The mawkish live-action short Helium defeated the star-studded pedigree of The Voorman Problem, while the throwback Mickey Mouse animated short Get a Horse was thrown from its saddle by the French-Luxembourgish import Mr. Hublot. And although Disney’s Frozen was considered a virtual lock to win in the Best Animated Feature race, a vocal contingent of Oscar analysts remained convinced that Hayao Miyazaki’s farewell masterpiece The Wind Rises would score a last-minute upset.

Then there was the night’s best underdog story. Dallas Buyers Club, an AIDS drama that had initially struggled to find an audience due to its grim subject matter, ended up becoming an awards season mainstay, ultimately receiving three Oscars: Best Actor, Best Supporting Actor and Best Makeup and Hairstyling (the budget for which consisted of about $250 for the entire 28-day production). Much of the film’s emotional impact can be placed on the skeletal shoulders of Matthew McConaughey and his portrayal of Ron Woodroof, a hard-living, homophobic electrician who turns to smuggling unapproved pharmaceuticals in order to help local AIDS patients get the medication they need in the wake of his own diagnosis. Best Supporting Actor winner Jared Leto also garnered accolades for his performance as Rayon, a transgender patient who helps Ron run his new business.

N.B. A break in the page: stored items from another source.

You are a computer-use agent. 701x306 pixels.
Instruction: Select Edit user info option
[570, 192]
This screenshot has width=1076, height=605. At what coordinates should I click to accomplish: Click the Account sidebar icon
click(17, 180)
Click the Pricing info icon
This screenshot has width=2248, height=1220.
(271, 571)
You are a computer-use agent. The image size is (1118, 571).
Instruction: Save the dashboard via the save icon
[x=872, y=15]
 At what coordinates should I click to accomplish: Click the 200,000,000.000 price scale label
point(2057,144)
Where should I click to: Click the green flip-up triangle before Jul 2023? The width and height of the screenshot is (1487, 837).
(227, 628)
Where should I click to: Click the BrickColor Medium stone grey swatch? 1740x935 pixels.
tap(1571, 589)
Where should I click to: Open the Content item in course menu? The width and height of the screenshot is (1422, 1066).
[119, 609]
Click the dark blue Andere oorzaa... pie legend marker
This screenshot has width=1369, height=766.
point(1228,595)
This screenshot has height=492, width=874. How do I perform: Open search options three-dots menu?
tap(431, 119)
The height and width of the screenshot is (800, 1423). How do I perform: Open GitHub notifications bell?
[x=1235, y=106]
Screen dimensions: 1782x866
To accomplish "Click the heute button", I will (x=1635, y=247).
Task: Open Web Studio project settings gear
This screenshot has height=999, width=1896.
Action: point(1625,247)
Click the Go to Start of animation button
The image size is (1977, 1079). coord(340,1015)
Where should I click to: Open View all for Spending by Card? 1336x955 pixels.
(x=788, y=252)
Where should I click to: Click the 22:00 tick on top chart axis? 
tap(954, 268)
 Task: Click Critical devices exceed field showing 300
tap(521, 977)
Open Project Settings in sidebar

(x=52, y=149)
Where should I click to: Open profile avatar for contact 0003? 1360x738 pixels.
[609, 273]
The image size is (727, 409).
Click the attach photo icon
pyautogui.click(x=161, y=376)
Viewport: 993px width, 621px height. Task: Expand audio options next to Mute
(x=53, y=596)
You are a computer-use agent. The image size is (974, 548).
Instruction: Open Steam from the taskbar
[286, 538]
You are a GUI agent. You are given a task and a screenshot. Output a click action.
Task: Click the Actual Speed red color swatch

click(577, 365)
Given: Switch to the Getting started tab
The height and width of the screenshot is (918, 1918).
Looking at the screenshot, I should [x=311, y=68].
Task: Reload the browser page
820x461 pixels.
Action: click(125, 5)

After his acceptance speech, Leto caused a minor uproar in the pressroom when he allowed members of the media to pass around his new golden friend.

“Does anyone want to try it out for size?” Leto asked, offering his statuette to the nearest journalist. “You can fondle it if you want to. Pass it around, but if you have the swine flu, please don’t touch. I bet this is the first time someone has given away their Oscar for an orgy in the press room!”